Because of this, poor farming families consider it more profitable to sell
their harvest rather than consume it. So the potential of organic food to
increase food security of the poor remains extremely low.
Oxfam calls for “breeding
drought-resistant and flood-tolerant crops”. Vandana Shiva, on the other hand argues there is no need
to breed new varieties as farmers have already bred corps that are resistant to
climate extremes. Though Vandana Shiva is absolutely correct she forgets
that being resistant to weather extremes is a very different trait from also
enabling high yields. This is the benefit of hybrids as they can combine many
traits. So in this case, Oxfam maybe on the right track except that they are
increasingly suspected as acting as the Trojan Horse of the Monsanto-Bill Gates
Foundation Axis for Genetically Modified (GM) seeds.
GM seeds, as we know, now command more than
95% share of the cotton seed market in India, despite NGOs and environmentalist
huge opposition to it. The story of cotton enables us to use as a classical
case study to understanding the mind of the farmers. The very fact farmers en
masse discarded traditional cotton seeds for GM seeds reveal their overwhelming
desire for quantum jumps in yield increases.
But GM seeds are nothing but hybrids encoded
with a GM gene, where yield potential is determined by the hybrid while all
what the GM gene does is enabling protection against one or a small range of
pests, and thereby reducing yield losses from pest attacks. The main drawback
of GM seeds is that it is creates pest resistance during the medium-long term.

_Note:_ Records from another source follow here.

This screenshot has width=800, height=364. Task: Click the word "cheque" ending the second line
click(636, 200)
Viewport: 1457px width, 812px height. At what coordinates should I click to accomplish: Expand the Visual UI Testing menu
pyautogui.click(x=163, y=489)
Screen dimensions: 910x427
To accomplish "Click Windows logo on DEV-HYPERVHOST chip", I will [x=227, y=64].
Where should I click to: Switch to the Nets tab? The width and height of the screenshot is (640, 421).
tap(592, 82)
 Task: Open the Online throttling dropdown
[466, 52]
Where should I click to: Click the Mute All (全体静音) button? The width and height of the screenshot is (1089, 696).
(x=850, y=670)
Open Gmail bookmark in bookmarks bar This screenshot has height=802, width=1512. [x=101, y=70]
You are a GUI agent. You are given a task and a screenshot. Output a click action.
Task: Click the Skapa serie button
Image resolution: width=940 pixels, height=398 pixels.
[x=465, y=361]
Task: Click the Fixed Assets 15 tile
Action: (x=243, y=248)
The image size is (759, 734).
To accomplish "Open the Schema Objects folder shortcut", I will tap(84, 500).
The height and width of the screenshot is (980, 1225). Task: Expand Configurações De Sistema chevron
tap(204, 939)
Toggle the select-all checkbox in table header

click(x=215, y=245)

Its impracticality is highlighted by the imperative to keep 20% of the area
under cultivation as refugia, which shrinks available cultivable area, a luxury
for a country like India.
To prevent resistance build up in, pesticide
management should reflect its judicious use - finding the right toxin-pest fit;
right dosage-degree of infestation fit combined with timely and required
frequency of applications. The endotoxins secreted from Bt violate all these
conditions and curiously neither Action Aid or Oxfam do not firmly take a
position on GM seeds. So while GM maybe a possibility in the future, it still a
very work-in-progress technology. Read our archives: As Bt Cotton
turns 10, observational data certifies it a Super-Flop
So continuing productivity increases, as of
now, need to rely on high yielding varieties (HYV) or hybrid seeds. Yields
may have plateaued which is different from saying there are declining. This
plateau is still at least higher by a factor of at least 5 as compared to the
time of Independence when agriculture was entirely organic. Within this
context, unless a technological breakthrough appears, there is no alternative
but to continue dependence for hybrids.